第四十七話 叙勲式
朝飯を食い終わると、俺たちは王城へと向かった。
大通りに出ると、初めて人間の街を歩く俺は、無害だと頭でわかってはいても、大勢の人間の姿に落ち着かない。それに建物も今まで襲った辺鄙な村と違って、見慣れないものばかりだった。
「なに初めて都に来たような顔してんのよ?」
あまりにも挙動不審だった俺を、ルーンが訝る。いかん、油断して口が開いたままだった。
気を取り直して王城まで辿り着くと、建物の巨大さと荘厳さにまた口が半開きになりかけた。
門番に用件を告げて門をくぐり、中で別の兵士に案内されて城内を進む。迷路かと思うような複雑な道を黙々と進み、ようやく目的の場所に到着する。
謁見の間と呼ばれるでかい部屋には、やたら意匠の凝った鎧を着た連中と、やたら口煩そうなジジイたちが並んでいて、その中央の数段高い場所には、やたら偉そうな奴がやたら豪勢な椅子に座っていた。
「スレイ、頭が高いって」
ホーリーに後ろから頭を押さえつけられて、俺は床に膝をつく。ルーンたちも同じように片膝をつき、頭を垂れていた。
「構わん、面を上げい」
上段にいた奴――ここでは王という奴か――が尊大な口調で言うには、長年国内を荒らし回っていたドラゴンを倒した俺たちに、褒賞として領地と爵位をくれるという。まあ領地と爵位がどういうものか俺にはまだわからないが、もらえる物はとりあえずもらっておこう。

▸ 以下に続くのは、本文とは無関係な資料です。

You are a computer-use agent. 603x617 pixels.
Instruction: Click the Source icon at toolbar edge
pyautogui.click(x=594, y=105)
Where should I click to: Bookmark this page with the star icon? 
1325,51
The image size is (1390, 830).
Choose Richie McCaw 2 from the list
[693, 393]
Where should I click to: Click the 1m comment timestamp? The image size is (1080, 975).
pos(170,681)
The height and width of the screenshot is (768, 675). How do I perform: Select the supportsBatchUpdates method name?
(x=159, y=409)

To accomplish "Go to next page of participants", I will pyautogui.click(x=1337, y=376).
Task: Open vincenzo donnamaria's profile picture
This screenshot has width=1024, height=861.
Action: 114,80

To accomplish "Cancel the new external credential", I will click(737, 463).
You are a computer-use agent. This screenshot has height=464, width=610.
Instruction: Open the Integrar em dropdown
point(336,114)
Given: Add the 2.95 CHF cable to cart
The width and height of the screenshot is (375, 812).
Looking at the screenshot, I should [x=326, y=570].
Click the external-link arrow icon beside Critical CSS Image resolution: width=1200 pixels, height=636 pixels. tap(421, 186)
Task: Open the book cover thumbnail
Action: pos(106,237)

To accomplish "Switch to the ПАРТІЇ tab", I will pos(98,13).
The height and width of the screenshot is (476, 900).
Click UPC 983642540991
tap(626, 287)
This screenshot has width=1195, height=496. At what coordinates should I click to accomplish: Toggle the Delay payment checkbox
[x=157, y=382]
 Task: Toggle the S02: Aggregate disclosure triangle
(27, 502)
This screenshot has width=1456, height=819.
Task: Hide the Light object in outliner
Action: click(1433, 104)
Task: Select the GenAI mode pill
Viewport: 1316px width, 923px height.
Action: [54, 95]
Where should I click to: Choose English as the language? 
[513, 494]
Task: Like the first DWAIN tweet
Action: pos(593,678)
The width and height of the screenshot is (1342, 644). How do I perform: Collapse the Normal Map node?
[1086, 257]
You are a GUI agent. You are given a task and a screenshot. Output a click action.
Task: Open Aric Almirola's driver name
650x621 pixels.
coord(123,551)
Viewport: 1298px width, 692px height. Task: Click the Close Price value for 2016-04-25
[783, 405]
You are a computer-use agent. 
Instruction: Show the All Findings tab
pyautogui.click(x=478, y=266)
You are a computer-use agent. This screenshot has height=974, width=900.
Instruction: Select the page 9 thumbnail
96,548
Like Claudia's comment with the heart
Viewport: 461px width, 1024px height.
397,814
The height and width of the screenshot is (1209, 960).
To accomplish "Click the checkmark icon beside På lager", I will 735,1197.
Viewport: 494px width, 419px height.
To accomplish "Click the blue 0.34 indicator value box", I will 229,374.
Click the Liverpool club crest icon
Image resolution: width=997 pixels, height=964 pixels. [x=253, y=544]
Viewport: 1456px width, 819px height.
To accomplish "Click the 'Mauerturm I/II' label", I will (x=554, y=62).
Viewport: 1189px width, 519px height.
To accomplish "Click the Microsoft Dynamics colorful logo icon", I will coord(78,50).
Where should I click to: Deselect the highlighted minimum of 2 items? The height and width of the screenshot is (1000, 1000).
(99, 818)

その後、王の後を引き継いたジジイたちが何やら小難しい事を言っていたが、俺は奴らの話を右から左に聞き流しながらこれからの事を考えていた。
これからの事。
当然、このスレイの身体を使って何をするか、だ。
スレイになっちまった事は仕方ない。それに関しちゃもう悩まない。だから、これから先、スレイとしてどう生きるか。それを考える。
気が付くと、ジジイたちの話は終わっていた。
何故かコングたちの目に光が無かった。